# TASK GOAL
Only lines containing the word "sidebar" belong in the answer; copy each one from the records.

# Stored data

□ □ □ □ □ □ □

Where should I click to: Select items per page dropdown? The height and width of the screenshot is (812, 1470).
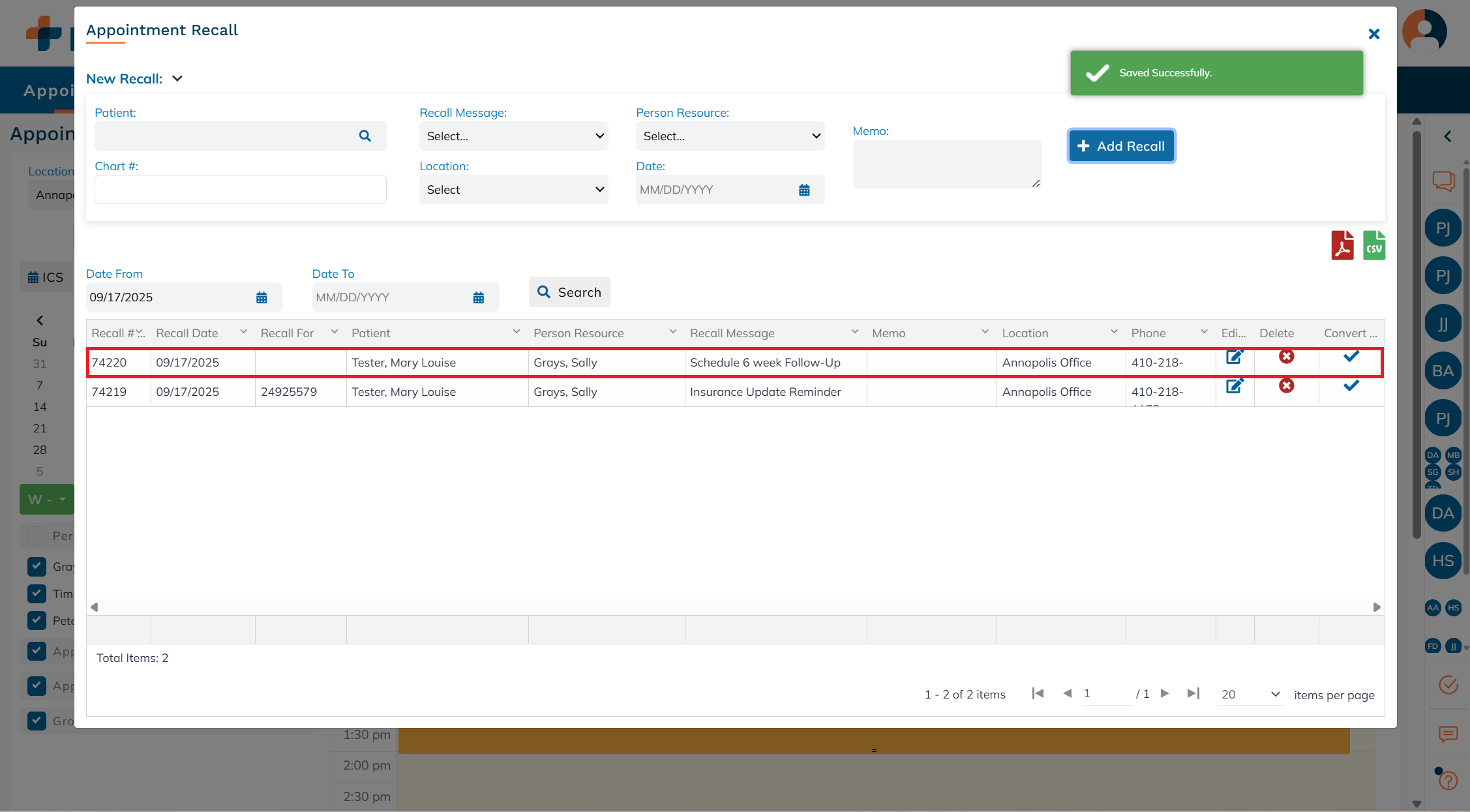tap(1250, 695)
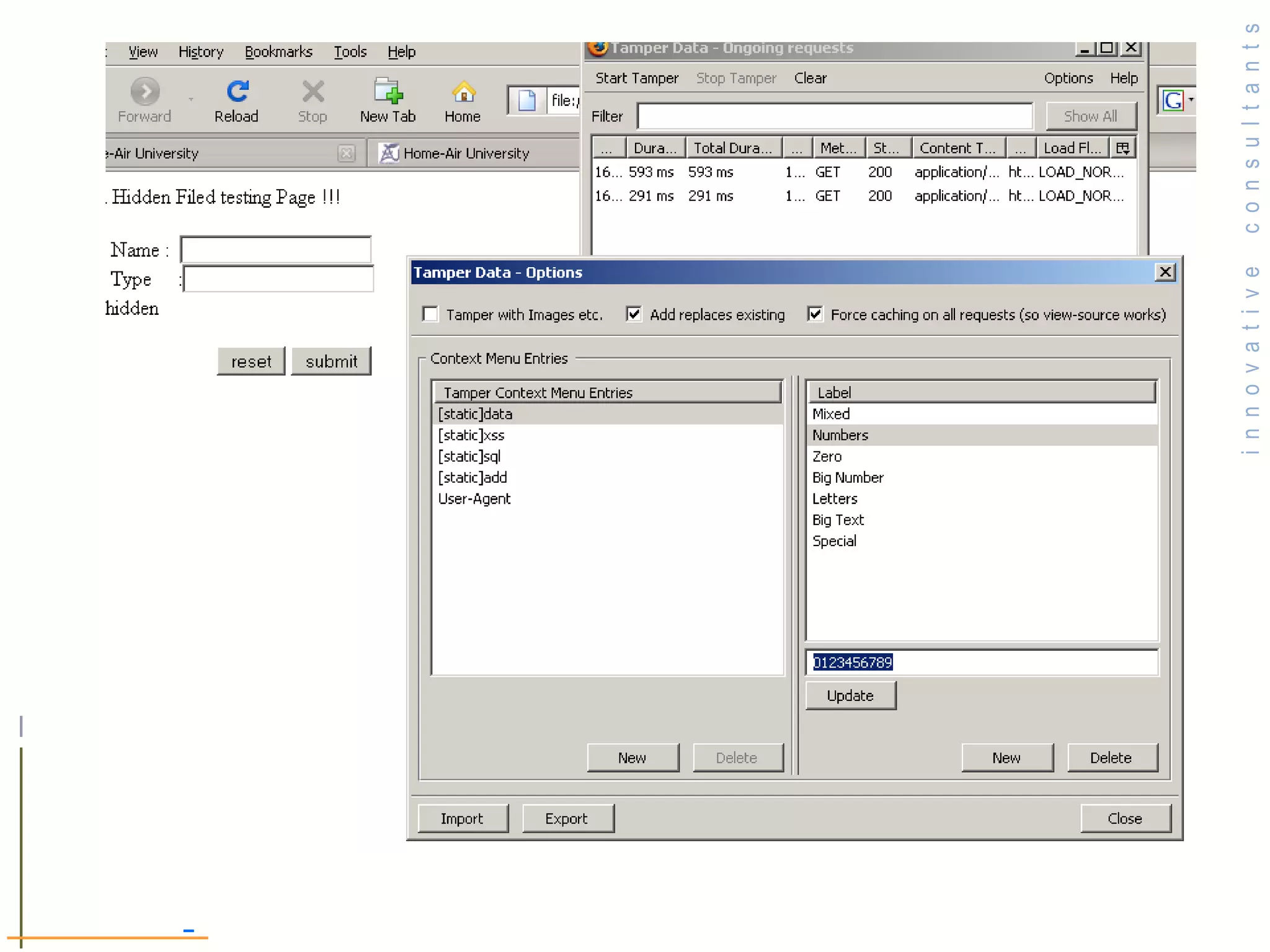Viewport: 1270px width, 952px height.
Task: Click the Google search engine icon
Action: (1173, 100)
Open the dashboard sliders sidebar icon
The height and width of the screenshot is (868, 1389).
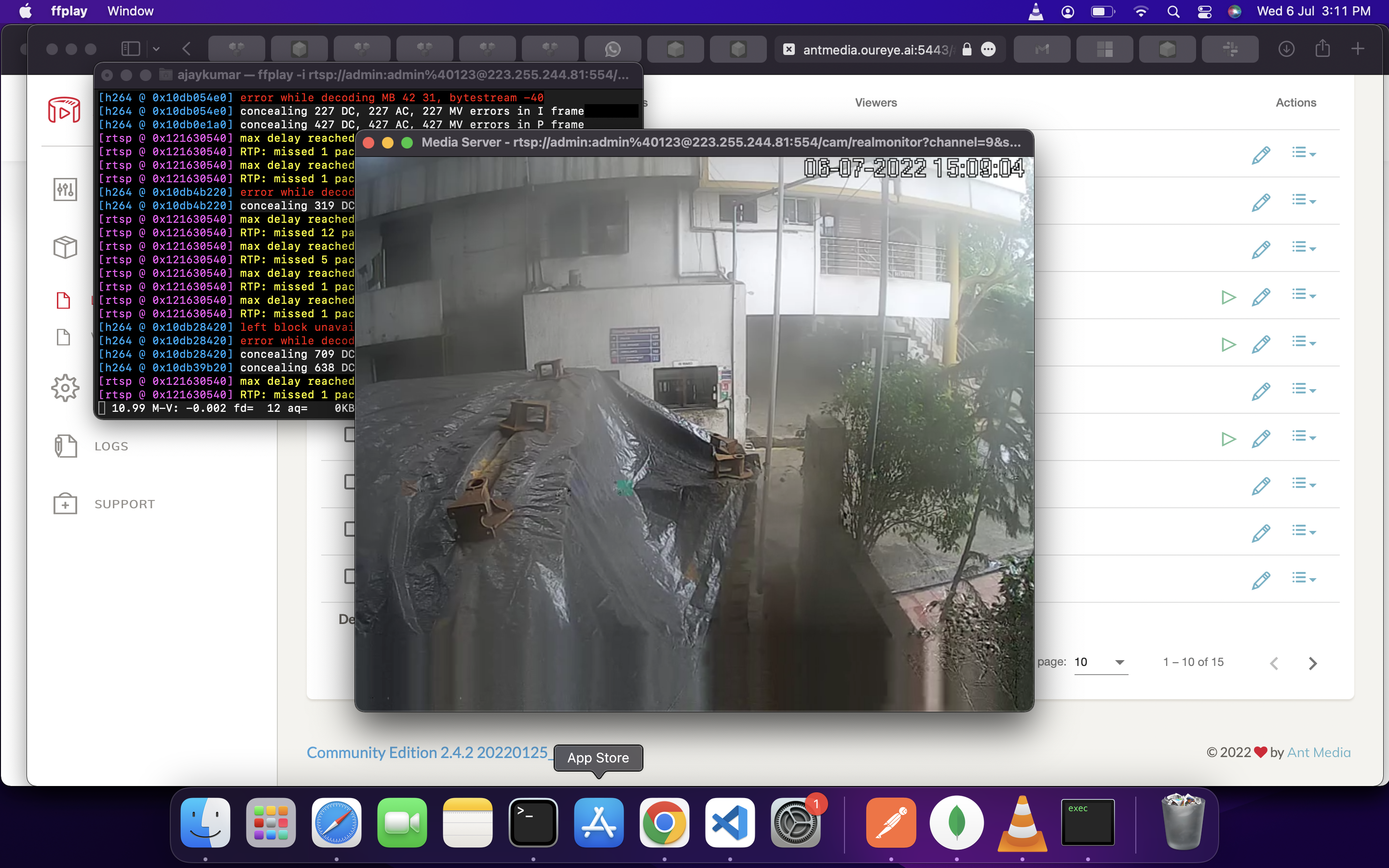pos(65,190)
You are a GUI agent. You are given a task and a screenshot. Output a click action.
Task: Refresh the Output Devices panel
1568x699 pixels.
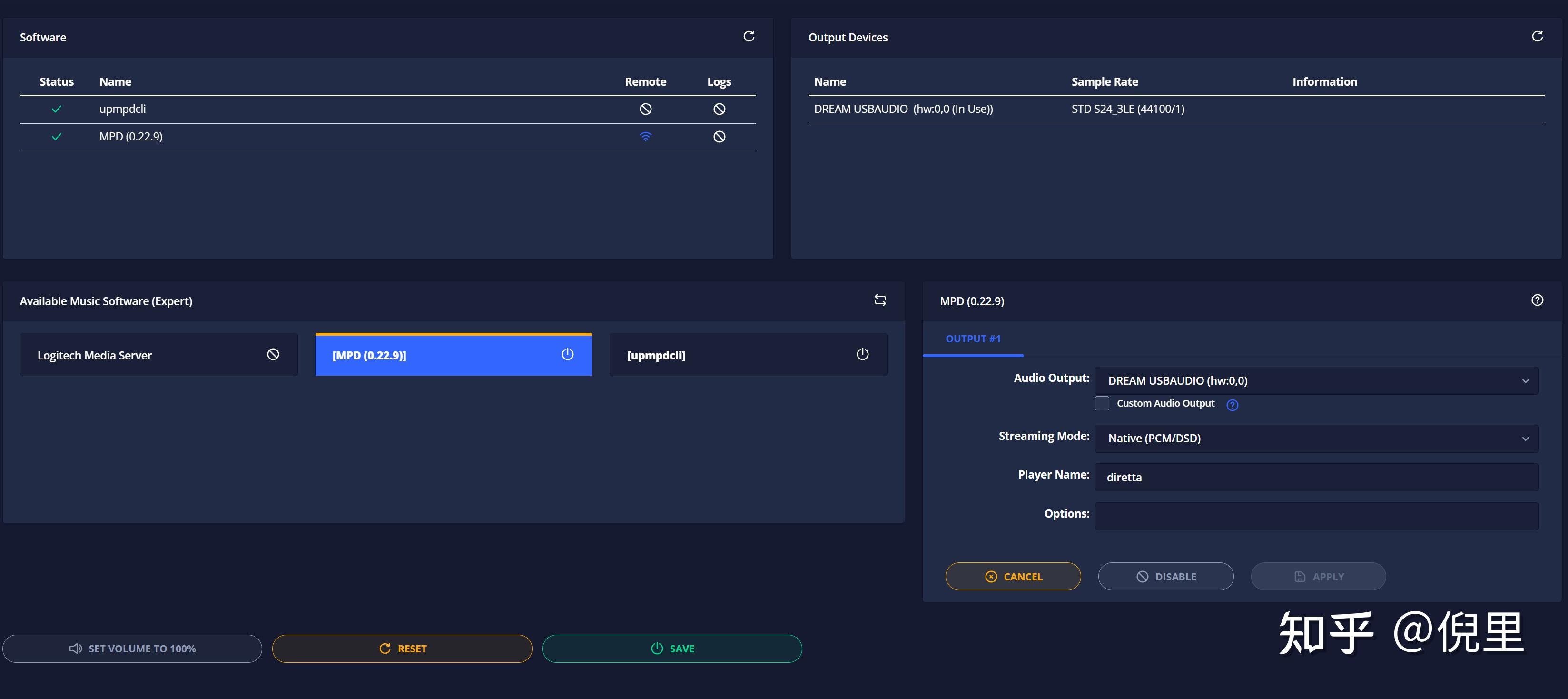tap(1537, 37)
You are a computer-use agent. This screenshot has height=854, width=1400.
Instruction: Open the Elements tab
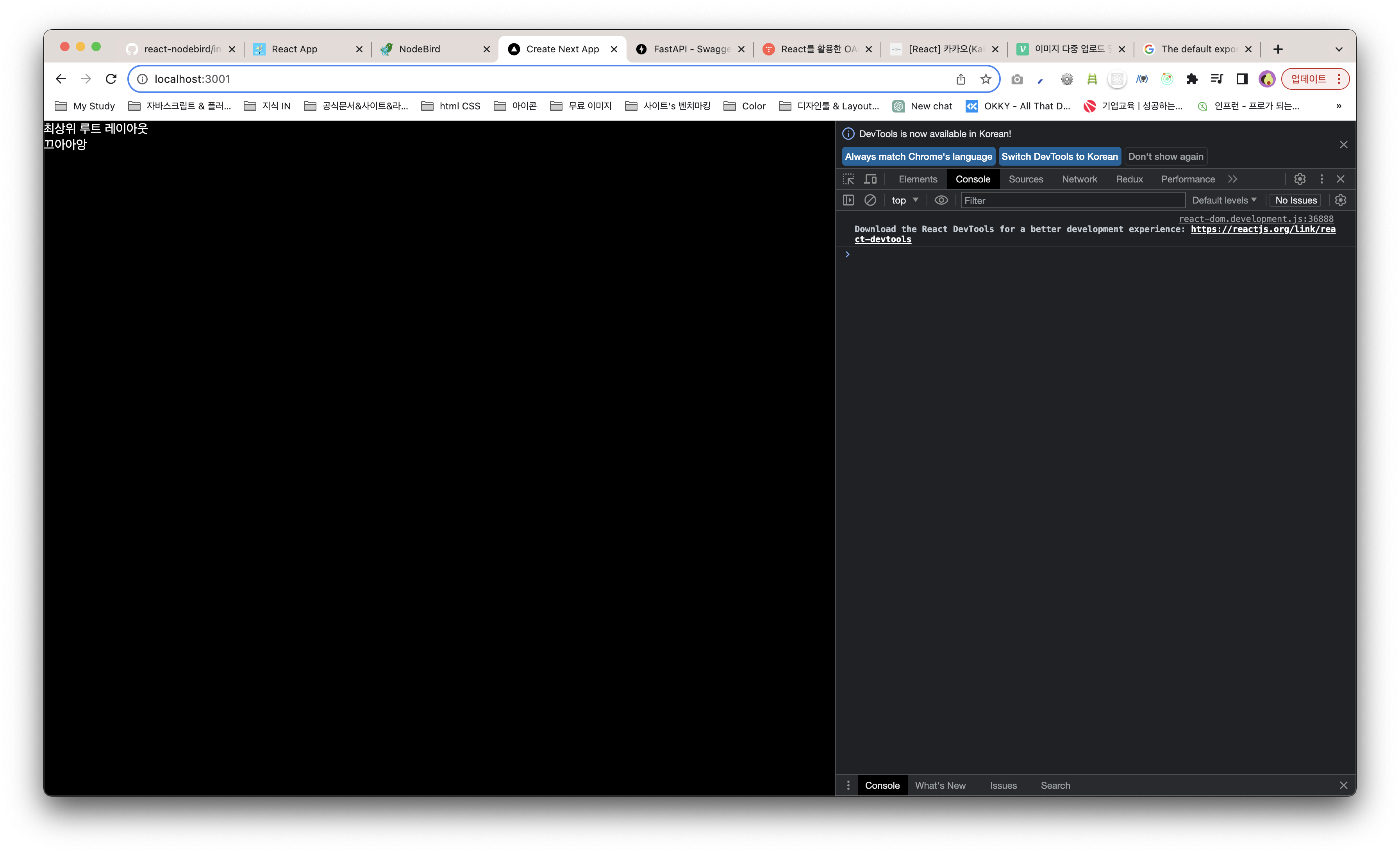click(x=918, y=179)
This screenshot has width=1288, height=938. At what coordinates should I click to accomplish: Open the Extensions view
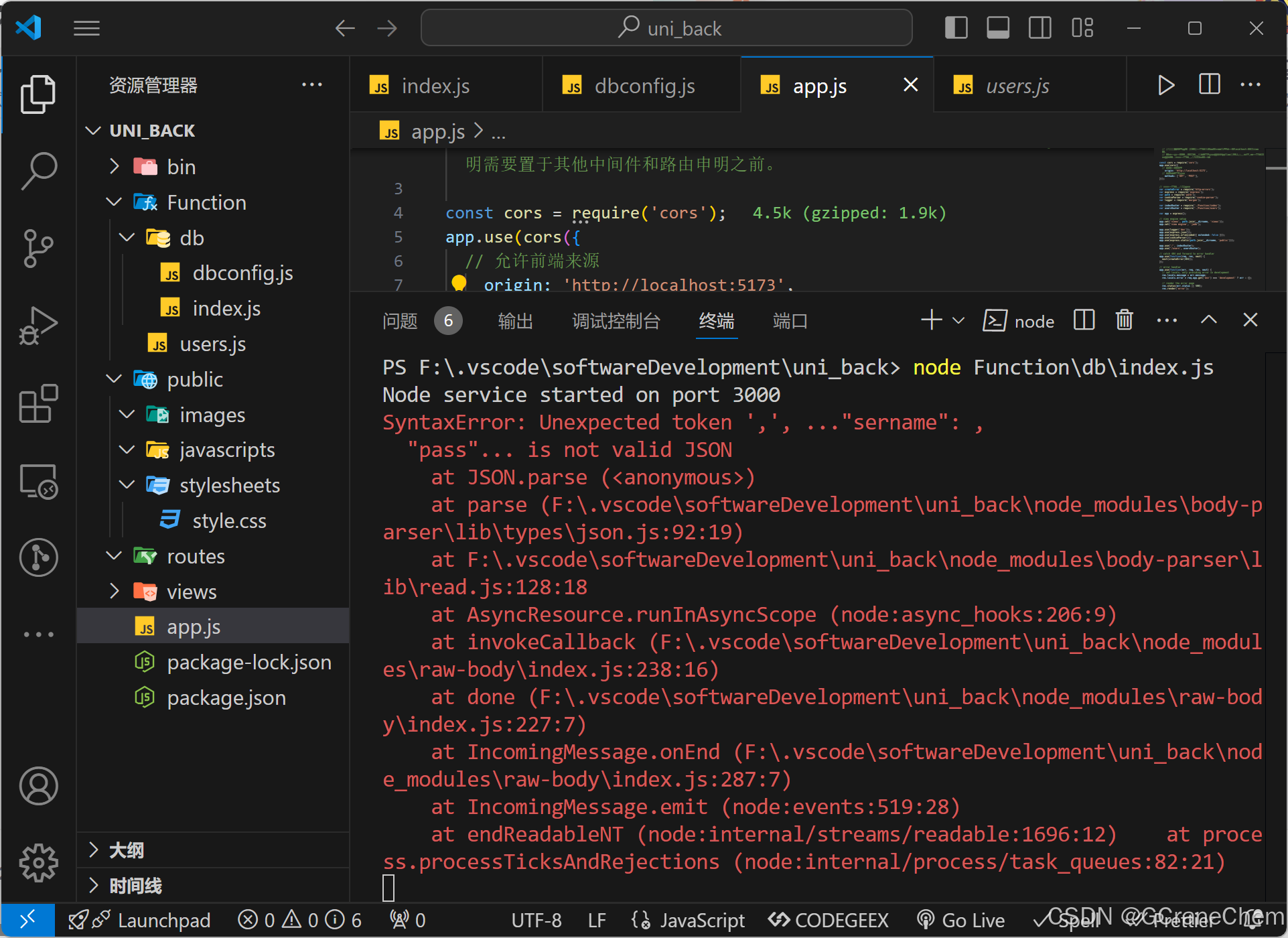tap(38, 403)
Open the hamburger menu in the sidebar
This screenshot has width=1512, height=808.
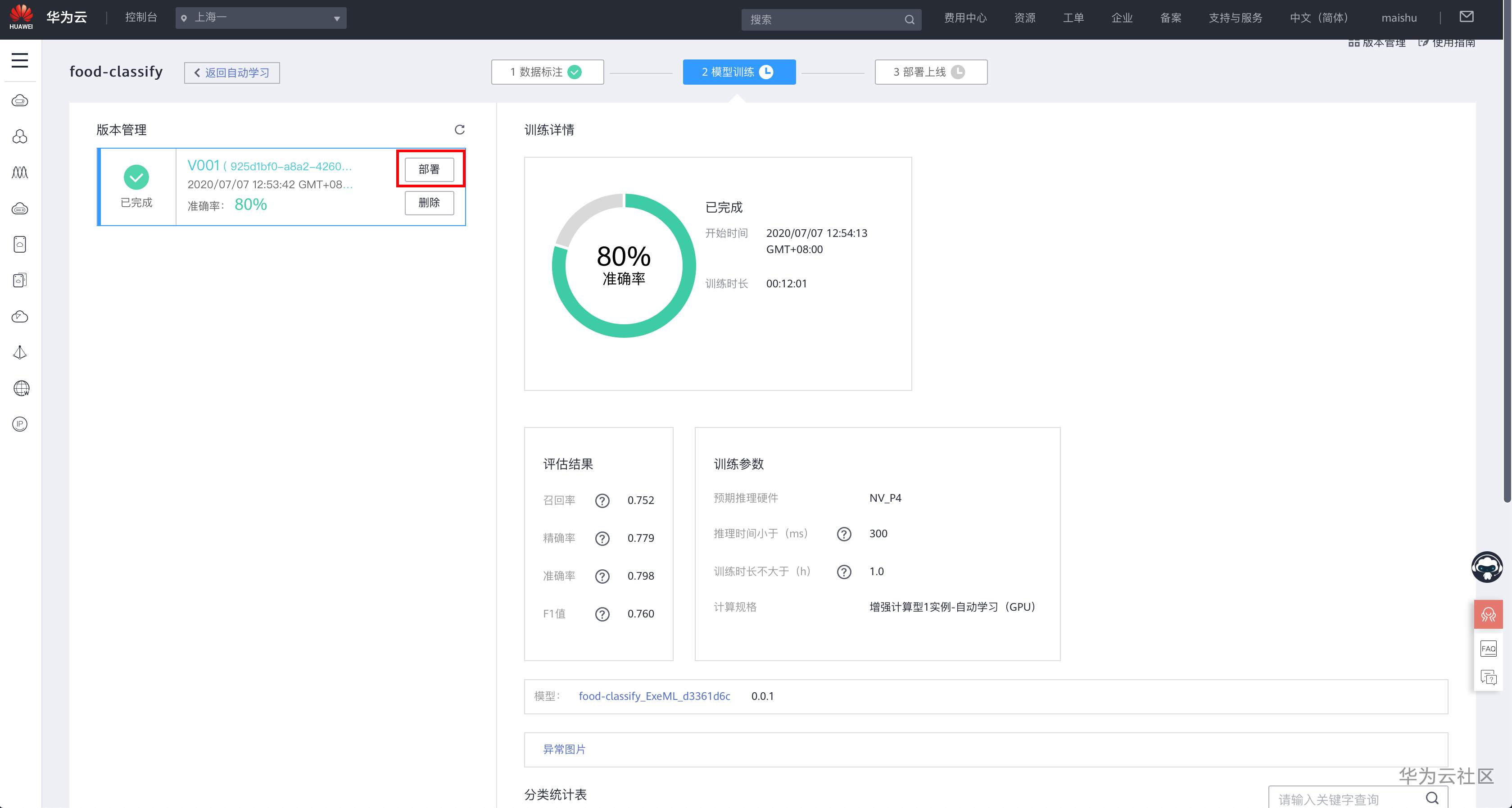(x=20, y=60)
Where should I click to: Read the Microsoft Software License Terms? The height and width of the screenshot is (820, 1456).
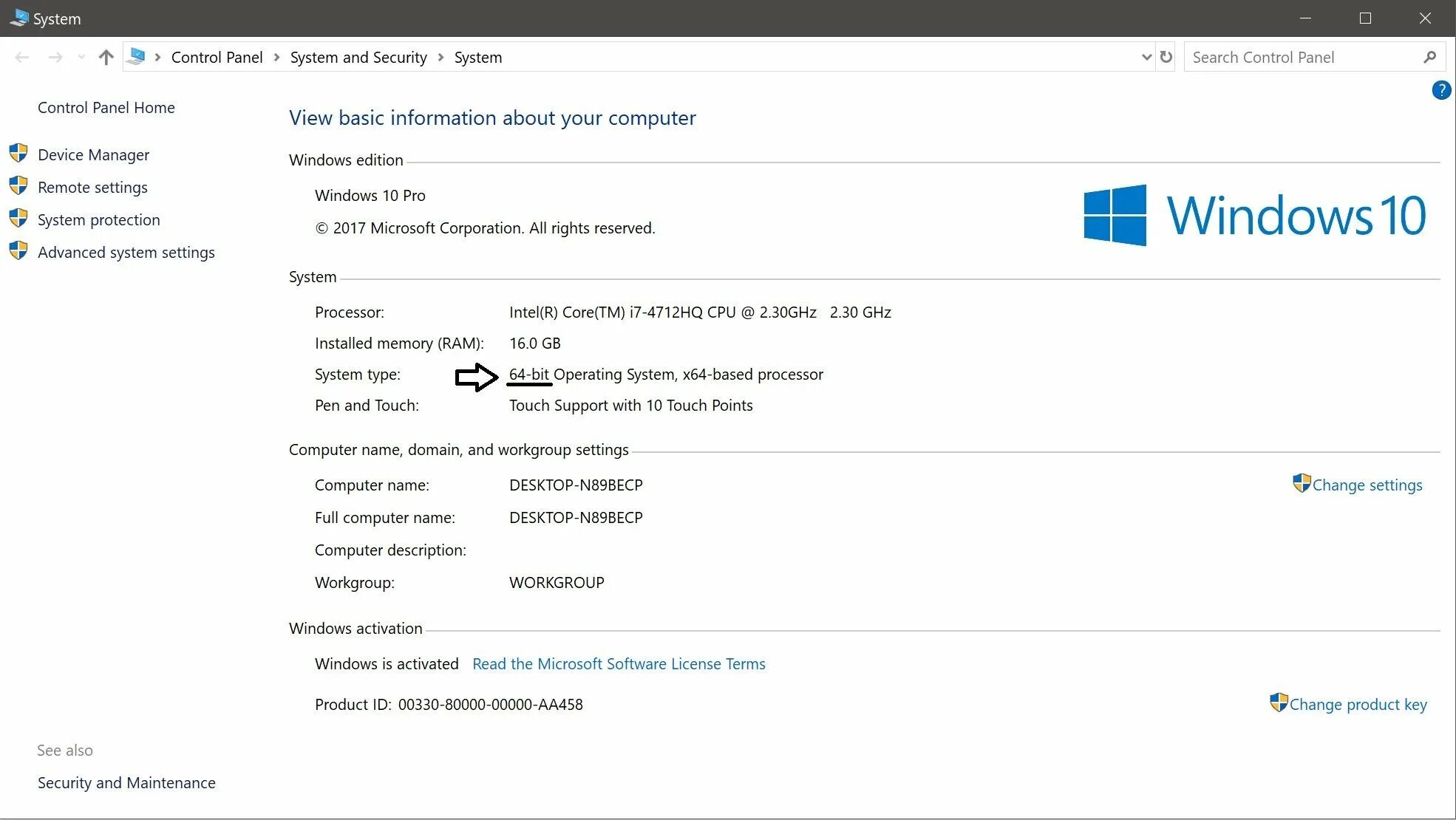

□ □ □ □ □ □ □

# RESPONSE AREA
Open the dashboard sliders sidebar icon
Open the hamburger menu in the sidebar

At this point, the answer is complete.